- **PROBLEM STATEMENT**:
The lines to repeat are those below from the one containing "Informativa Privacy (249, 2051)" down to the one containing "Cronaca (953, 2023)", both included; reproduce them exactly and nothing else.

- **DATA TO USE**:
################

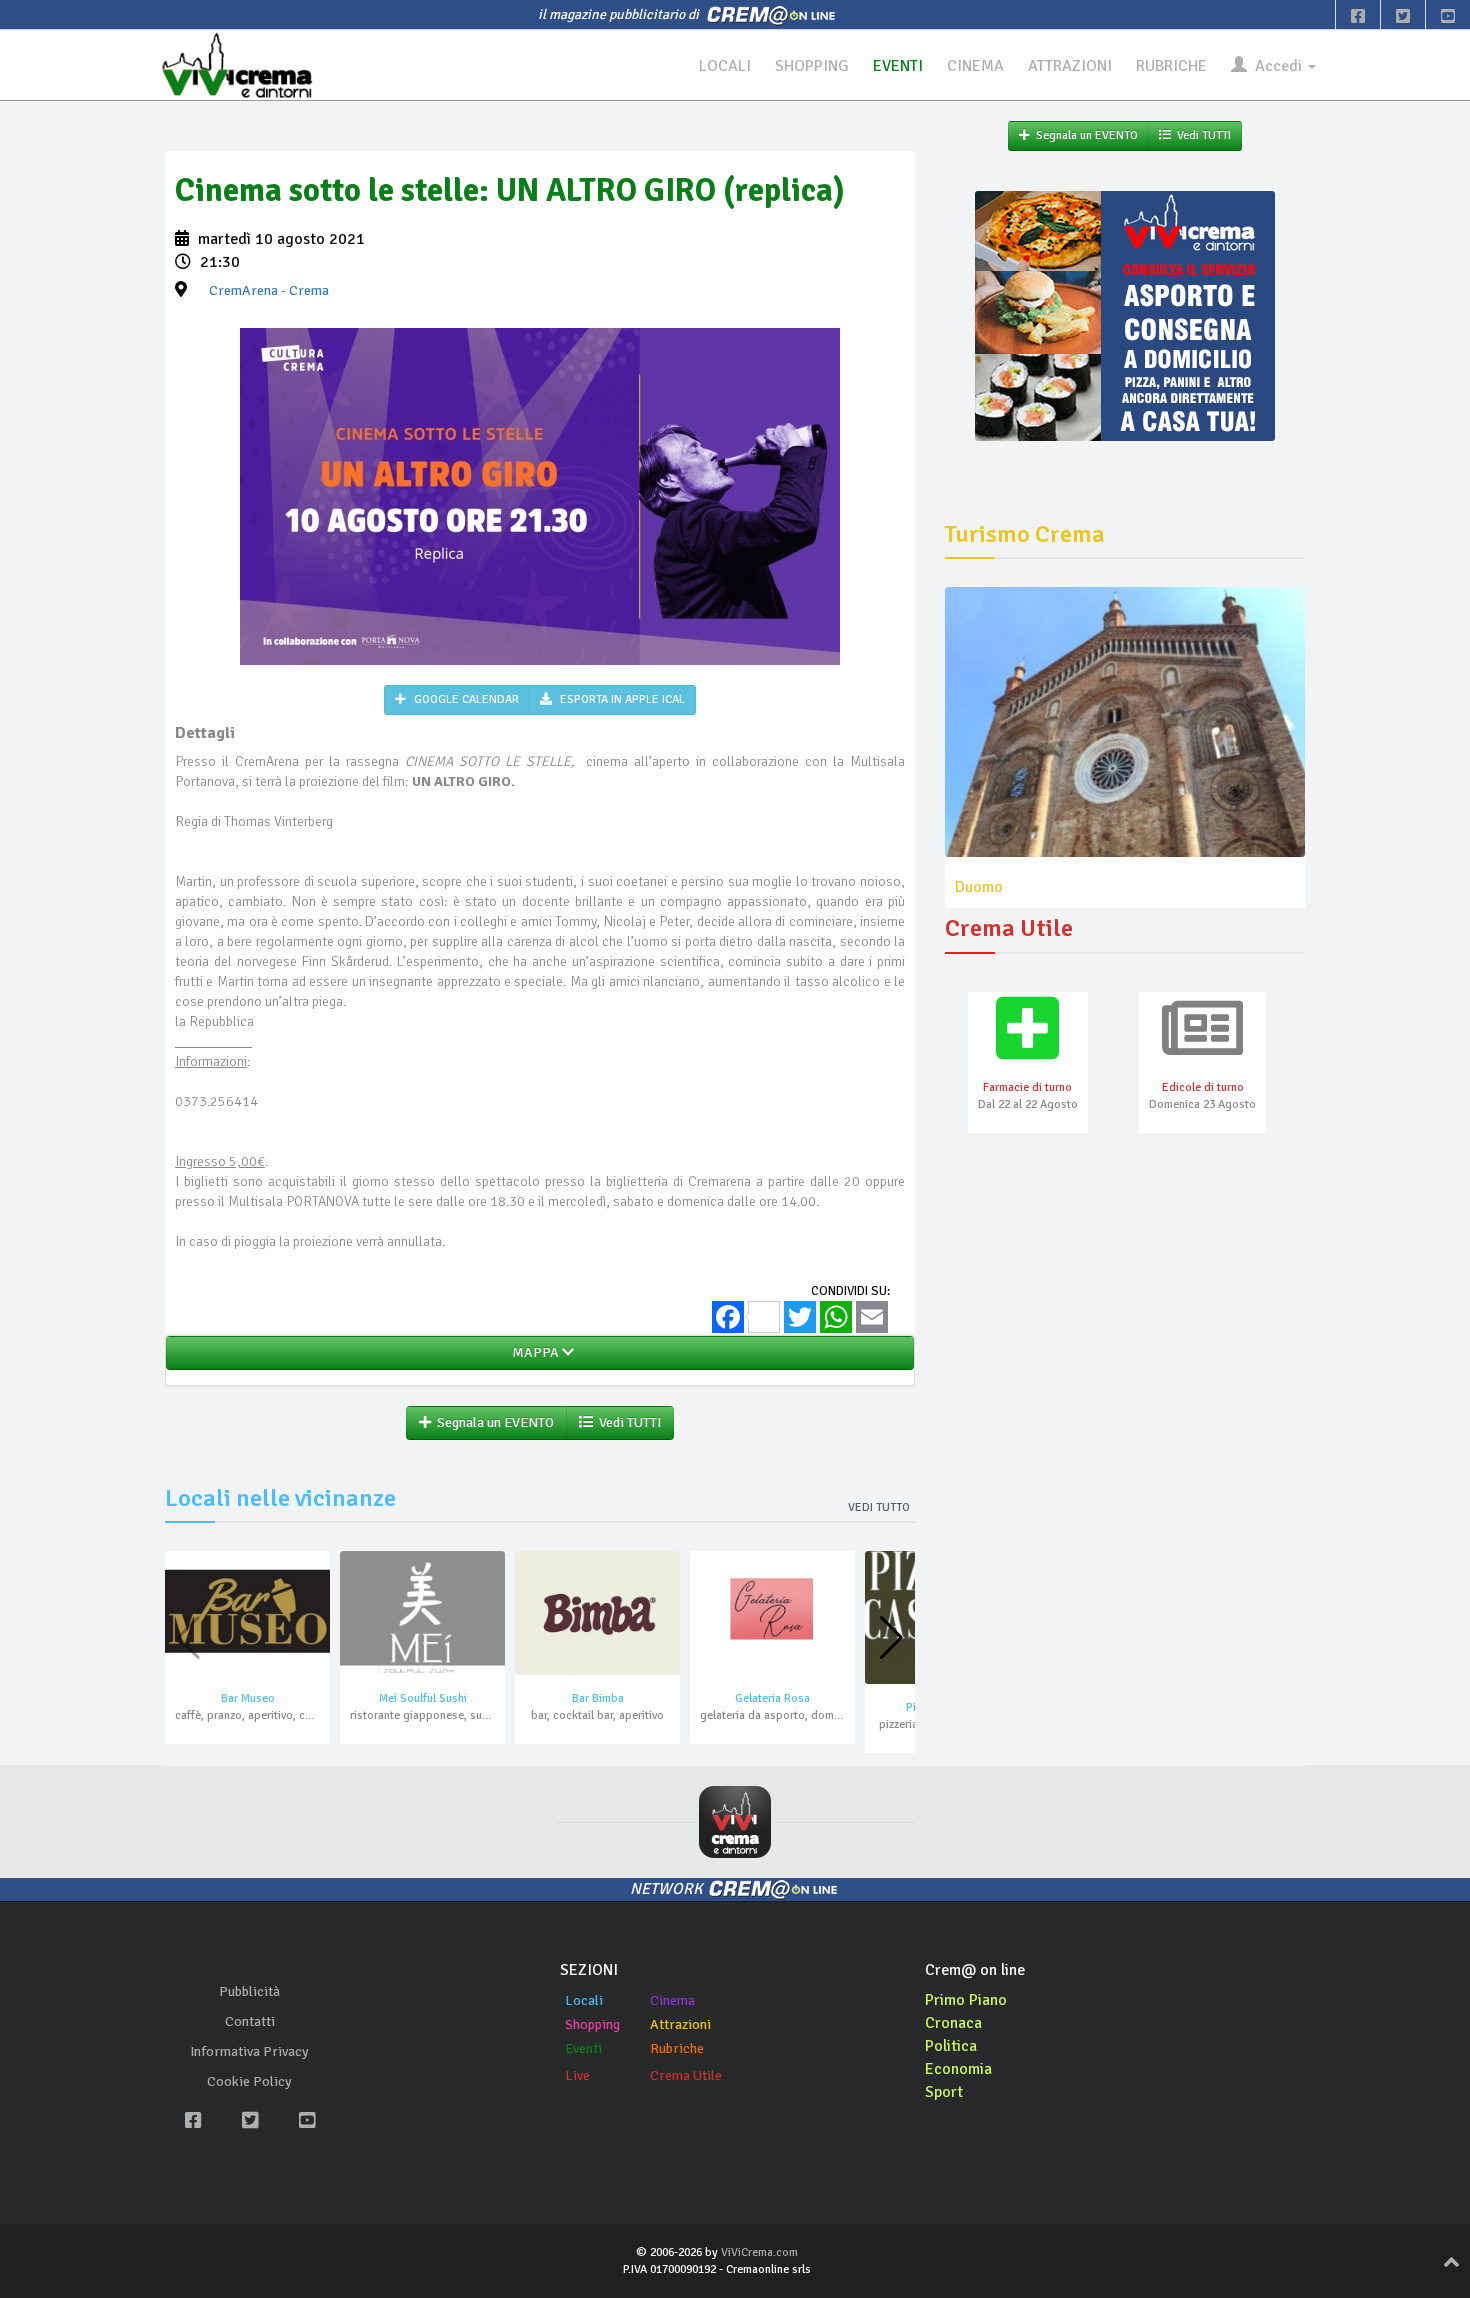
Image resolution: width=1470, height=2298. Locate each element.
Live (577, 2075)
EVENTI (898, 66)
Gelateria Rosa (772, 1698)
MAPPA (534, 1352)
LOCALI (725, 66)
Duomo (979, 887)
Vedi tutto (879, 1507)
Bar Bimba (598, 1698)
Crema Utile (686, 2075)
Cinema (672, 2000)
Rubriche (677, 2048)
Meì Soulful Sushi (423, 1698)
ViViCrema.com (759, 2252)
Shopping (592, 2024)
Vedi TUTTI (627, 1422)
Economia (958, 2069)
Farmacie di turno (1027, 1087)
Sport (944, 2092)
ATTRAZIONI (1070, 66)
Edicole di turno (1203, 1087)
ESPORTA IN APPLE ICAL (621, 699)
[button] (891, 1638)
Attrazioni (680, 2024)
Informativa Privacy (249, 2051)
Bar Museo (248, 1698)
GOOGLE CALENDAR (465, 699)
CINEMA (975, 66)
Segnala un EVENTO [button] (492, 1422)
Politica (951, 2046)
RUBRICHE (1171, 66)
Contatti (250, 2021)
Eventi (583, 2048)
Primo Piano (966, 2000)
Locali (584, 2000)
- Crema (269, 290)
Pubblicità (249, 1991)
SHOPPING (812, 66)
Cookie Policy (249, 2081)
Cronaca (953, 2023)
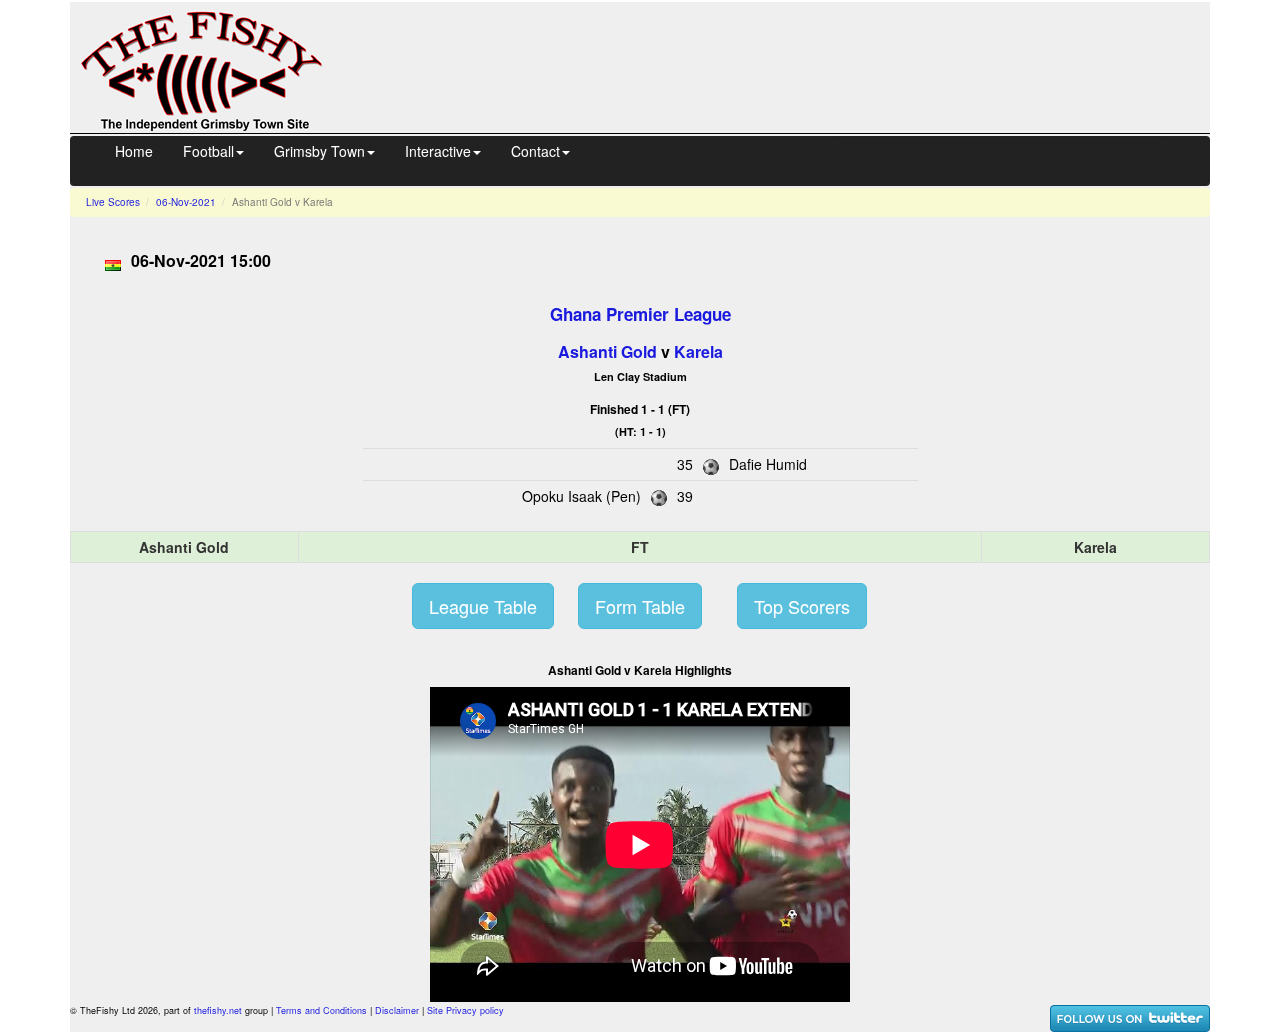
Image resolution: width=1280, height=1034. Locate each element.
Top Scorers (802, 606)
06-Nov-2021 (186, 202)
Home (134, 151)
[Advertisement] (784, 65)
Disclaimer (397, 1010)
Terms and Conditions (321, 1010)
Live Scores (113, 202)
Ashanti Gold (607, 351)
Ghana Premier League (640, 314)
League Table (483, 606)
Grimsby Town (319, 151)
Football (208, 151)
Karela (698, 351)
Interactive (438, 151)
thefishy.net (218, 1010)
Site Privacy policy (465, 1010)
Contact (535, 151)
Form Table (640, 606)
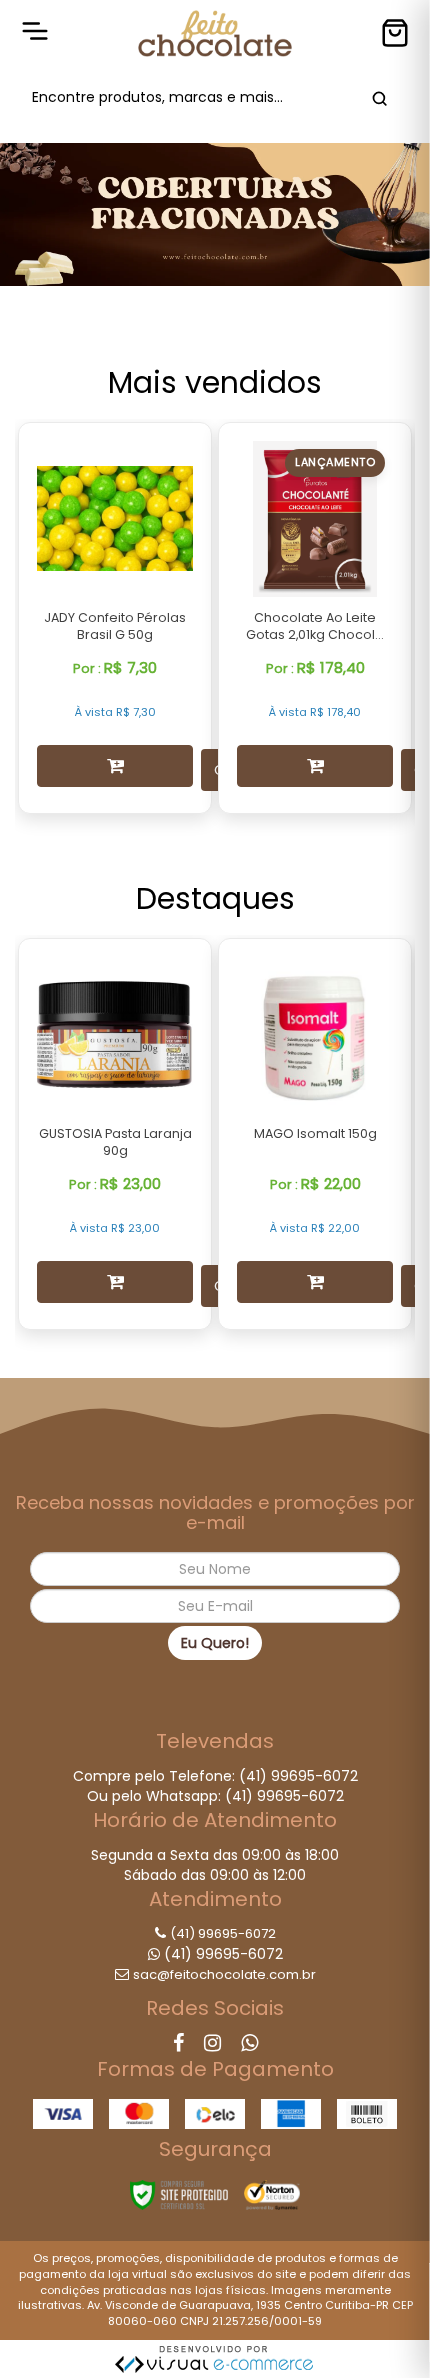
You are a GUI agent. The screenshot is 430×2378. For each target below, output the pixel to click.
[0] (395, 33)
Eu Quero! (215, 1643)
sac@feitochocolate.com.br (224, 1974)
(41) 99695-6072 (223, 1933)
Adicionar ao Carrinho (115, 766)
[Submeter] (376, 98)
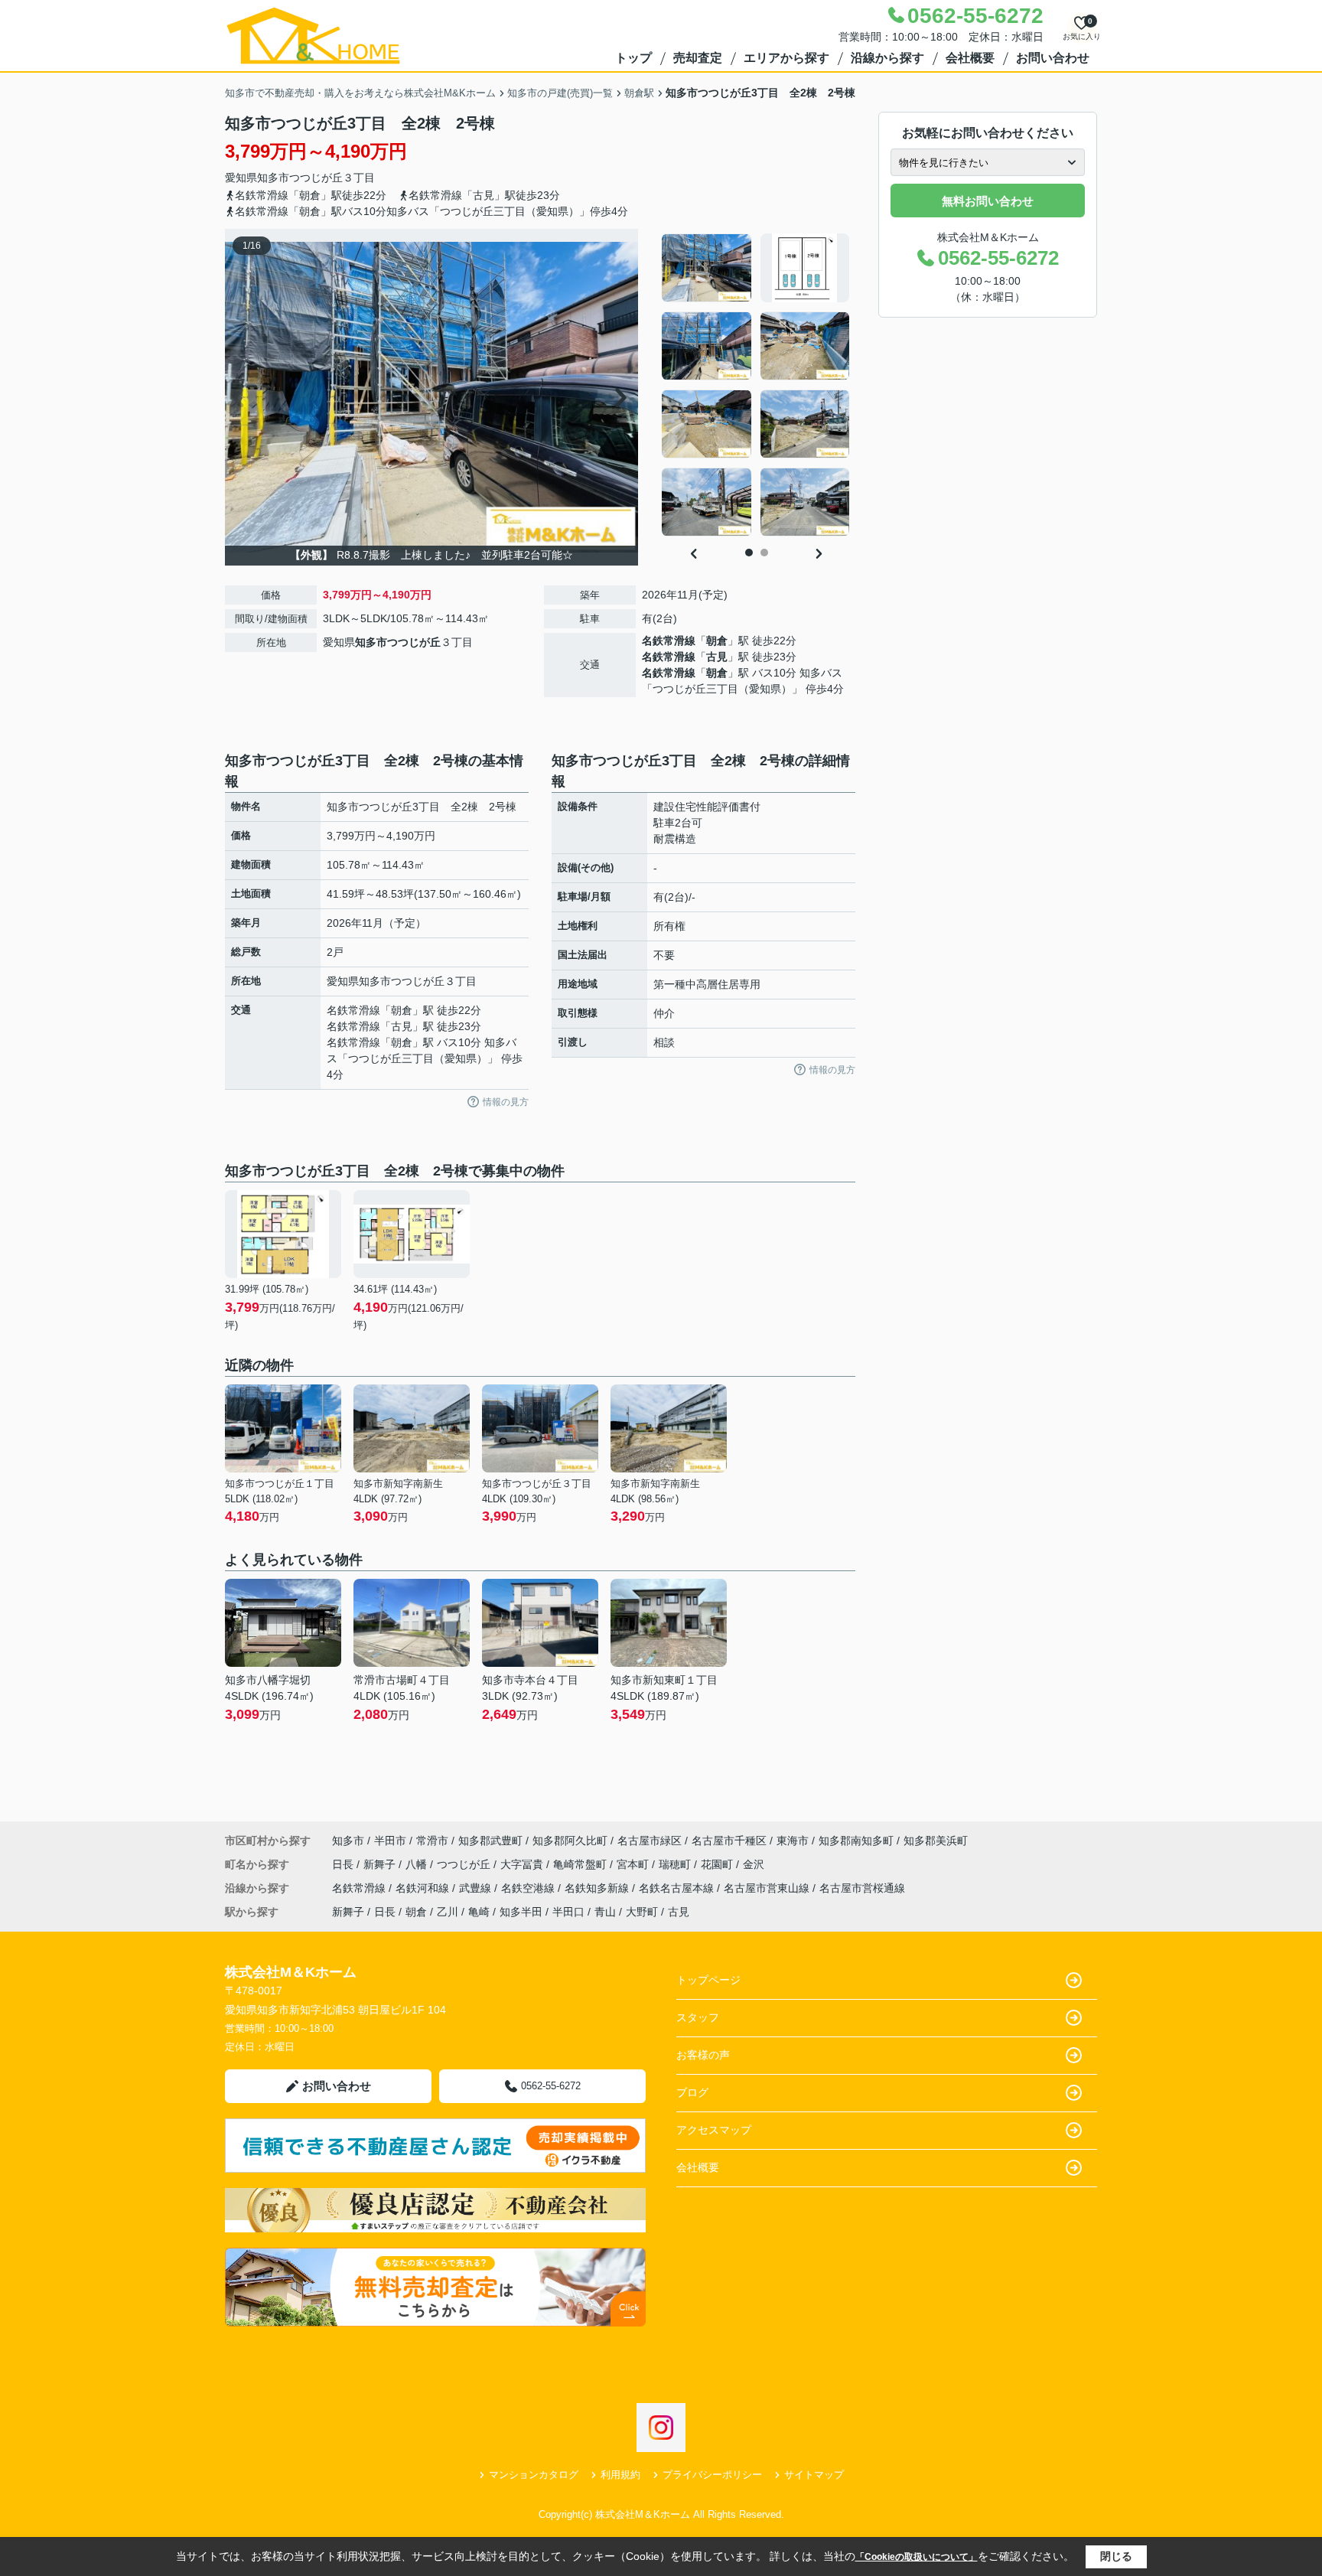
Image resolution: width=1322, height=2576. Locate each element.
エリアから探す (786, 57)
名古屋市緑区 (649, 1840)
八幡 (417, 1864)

################

- **EXERCISE ANSWER**:
Informativa Privacy (249, 2051)
Bar Museo (248, 1698)
GOOGLE CALENDAR (465, 699)
CINEMA (975, 66)
Segnala un EVENTO [button] (492, 1422)
Politica (951, 2046)
RUBRICHE (1171, 66)
Contatti (250, 2021)
Eventi (583, 2048)
Primo Piano (966, 2000)
Locali (584, 2000)
- Crema (269, 290)
Pubblicità (249, 1991)
SHOPPING (812, 66)
Cookie Policy (249, 2081)
Cronaca (953, 2023)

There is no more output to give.